CASP has been held every two years since 1994 (with an additional special edition held this year to analyse SARS-CoV-2) and in 2018, at CASP 13, DeepMind presented its AlphaFold system winning the competition. Despite the win, however, AlphaFold did not even come close to the goal of 90 GDT_TS on average, which is considered the milestone beyond which the software’s performance is comparable to that of traditional methods. The first version of DeepMind’s software (which in the meantime has made its code public on GitHub) achieved an average GDT_TS of 68.5, enough to secure first place but a long way from the target of 90 that would make the model interesting for biologists and researchers studying protein folding.
This year, however, at CASP 14, DeepMind unveiled a completely redesigned piece of software. AlphaFold in 2018 was essentially a set of fairly standard models (the main one was an image classifier), as project leader John Jumper explains in a Fortune article: one model predicted the distance between amino acid pairs, another model tried to determine the most likely angles, and finally the third improved the overall structure.
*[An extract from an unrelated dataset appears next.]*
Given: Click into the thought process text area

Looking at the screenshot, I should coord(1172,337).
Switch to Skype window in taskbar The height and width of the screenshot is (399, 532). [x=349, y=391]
AlphaFold2, on the other hand, was designed from the ground up with the specific aim of predicting protein structure. The system no longer uses three separate neural networks: it takes the genetic information as input and outputs the protein’s 3D structure, achieving a median score of 92.4 GDT in CASP 14 tests, which surpasses Moult’s threshold of 90 and allows the software to establish itself as a real alternative to traditional methods. With the obvious advantage that predicting protein folding by AlphaFold2 requires only a few days (sometimes a few hours) and far fewer resources, compared with months or years of experimental analysis.
DeepMind trained the system on public data of about 170,000 protein structures, along with large databases containing protein sequences of unknown structure. AlphaFold2 used about 16 TPUv3s (i.e., 128 TPUv3 cores, roughly equivalent to about 100 or 200 GPUs) in the training, and the training time was a few weeks.
There were many enthusiastic reactions in the research world, including Moult himself, who pointed out that after AlphaFold’s good result in 2018 this year at least half of the participating teams have started using some form of deep learning. Most of the teams came from academia, but tech companies such as Tencent and Microsoft have also decided to participate in CASP 14.
Structural biologist Venki Ramakrishnan, winner of the 2009 Nobel Prize in Chemistry, called the AI system ‘a stunning advance on the protein folding problem‘, which occurred decades earlier than many experts in the field had predicted.
According to dame Jane Thornton, former director of the European Institute of Bioinformatics at the European Molecular Biology Laboratory and an expert on protein structures, as quoted by MIT Technology Review, the level of efficiency achieved by DeepMind’s system could pave the way for mapping the entire human proteome, i.e. the set of proteins inside our bodies. Today, only a quarter of these are used as drug targets, leaving the remaining 75 per cent available for new discoveries, creating huge opportunities to study new medicines.
For many artificial intelligence experts and enthusiasts, the results achieved by AlphaFold are just one example of the vast opportunities we can explore with AI, trying to improve our lives, speed up scientific progress and deepen the understanding of biochemistry. And, as it happened billions of years ago, it all starts with proteins.